Relative Location Error Estimates
To assess the reliability of the least-squares-error estimates, we apply a statistical resampling approach ("bootstrap" method, Efron, 1982; Billings, 1994; Shearer, 1997) to the events along the lineation shown in Figure 5. For the final hypocenters in Figure 5b–d, we replace the final residuals in equation (7) by samples drawn with replacement from the observed residual distribution and relocate all events with these bootstrap sample data and unit weights to determine the shift in location with the resampled data vector. The process is repeated 200 times, and the cumulative results (200 x 28 samples) are presented in Figure 6a–c. Ellipses in Figure 6 contain 95% of the points and are derived from their distribution. Horizontal errors for the catalog data are typically less than about 100 m (Fig. 6a), and horizontal errors for both the P- and S-wave cross-correlation data are typically less than 20 m (Fig. 6b,c). Depth errors are typically less than 250 m for the catalog data, and less than 25 m for the cross-correlation data. Figure 6d shows the results for the combined P- and S-wave cross-correlation data, with errors typically less than 15 and 20 m in horizontal and vertical direction, respectively.

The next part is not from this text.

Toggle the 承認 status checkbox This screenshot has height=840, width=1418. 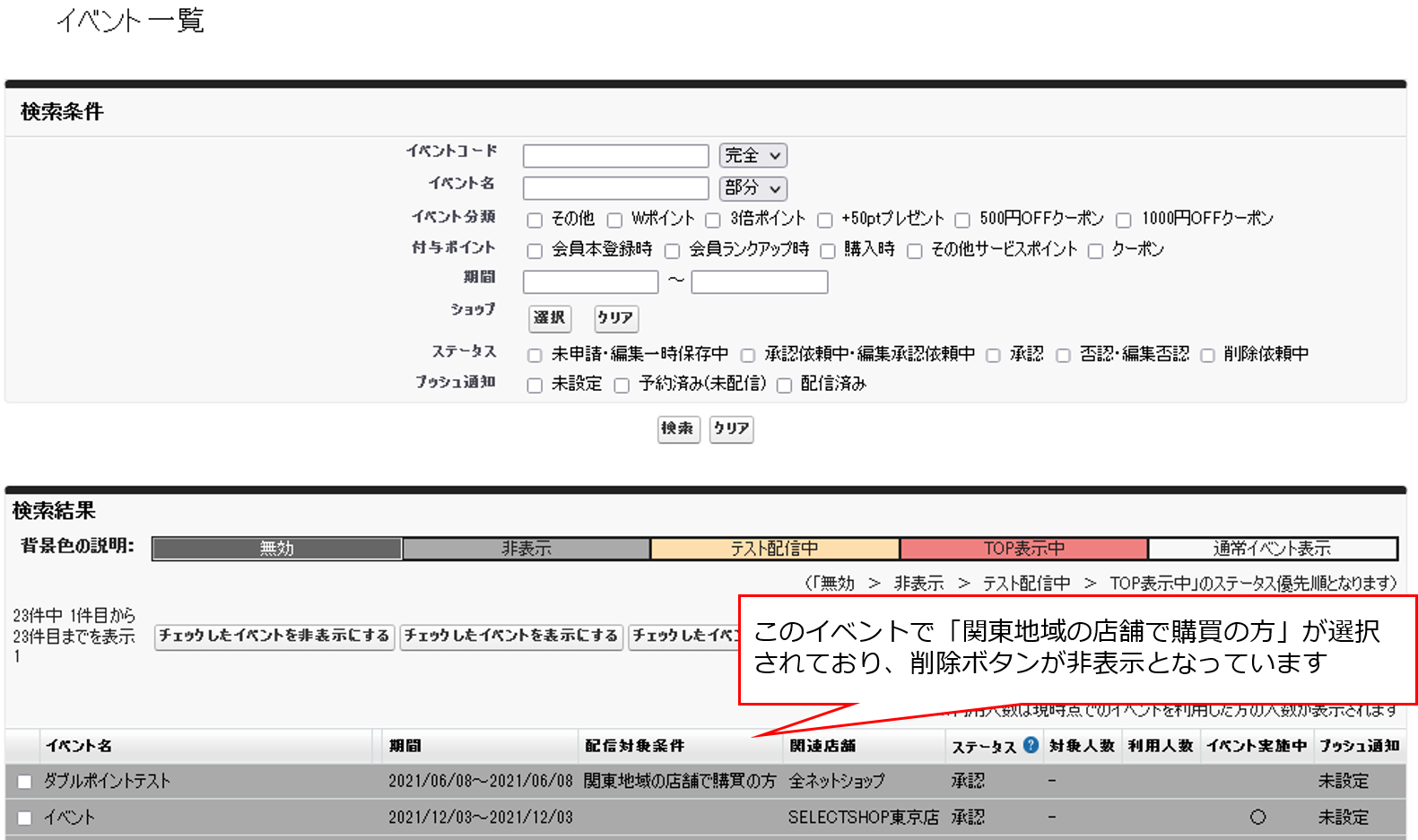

No elongated structure in direction of the observed streaks is observed, indicating that the observed streaks are not an artifact of the relocation procedure. In fact, the error ellipses are slightly oriented in a SW–NE (fault normal) direction, most likely due to the sparser station coverage in those areas.

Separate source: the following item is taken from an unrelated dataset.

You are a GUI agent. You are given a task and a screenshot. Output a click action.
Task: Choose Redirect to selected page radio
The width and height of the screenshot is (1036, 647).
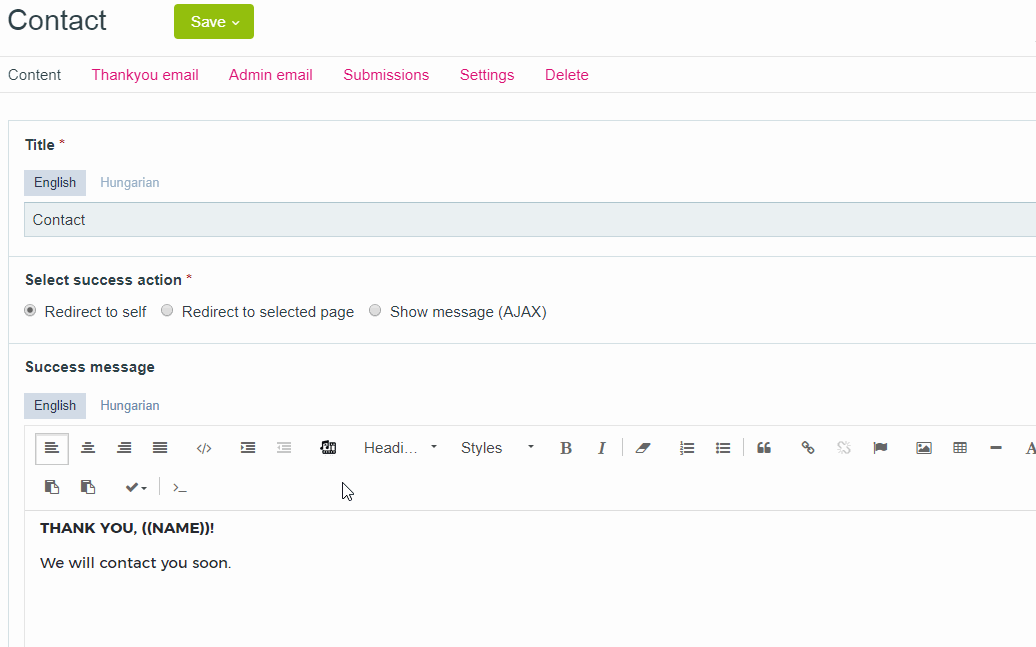[168, 311]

View larger version (32K): [in this window] [in a new window]   Figure 6. Bootstrap analysis of the relative location error obtained using residual travel times from the relocated events shown in Figure 5. Top panels show map view, lower panels show E–W cross section of the change in location from the least-squares location for all bootstrap samples (200 x 28 samples). Individual determinations shown by light crosses. (a) Catalog P-wave residuals, (b) cross-correlation P-wave residuals, (c) cross-correlation S-wave residuals, and (d) cross-correlation P- and S-wave residuals. Ellipses contain 95% of the points and are derived from observed distributions. Note the different spatial scale for (a).

Variations in station distribution for each event pair can introduce errors in relative event locations that cannot be quantified directly. We apply the jackknife method (e.g., Efron, 1982) to estimate the variance of errors in each coordinate direction. The procedure involves repeated relocation, each time subsampling the data by deleting one station at a time. No outliers are removed during this process. Results summarizing the standard deviations for each event in the three spatial directions are presented in Table 1. Among the 28 relocated events, we observe median errors of 0.9, 2, and 4.1 m in the east, north, and vertical direction, respectively. Location errors range from 0 to about 15 m in horizontal direction and to 45 m in depth. This suggests that, in general, errors due to improper station geometry are smaller than errors that are introduced by noise in the data or model.

The jacknife method is also used to assess the influence of one event on the locations of all others. As each event is linked to others by direct measurements, a bad event may affect the relative locations between others. To investigate this possible source of error, we relocate the multiplet 28 times, each time leaving out a different event. The resulting 28 sets of 27 locations show differences in relative locations between the sets that are typically less than a few meters. Such differences, however, may become significant in cases where data coverage and quality is not as good as in our test case.

Although the conjugate gradient method LSQR computes estimates of the standard error for each model parameter, the accuracy of these estimates is not guaranteed (Paige and Saunders, 1982). This is because the diagonal elements of the covariance matrix are only approximately computed and critically dependent on the proper convergence during the internal iterations. The reliability of the errors reported by LSQR, however, can be easily assessed using SVD and equation (12) or by the statistical resampling approaches described above.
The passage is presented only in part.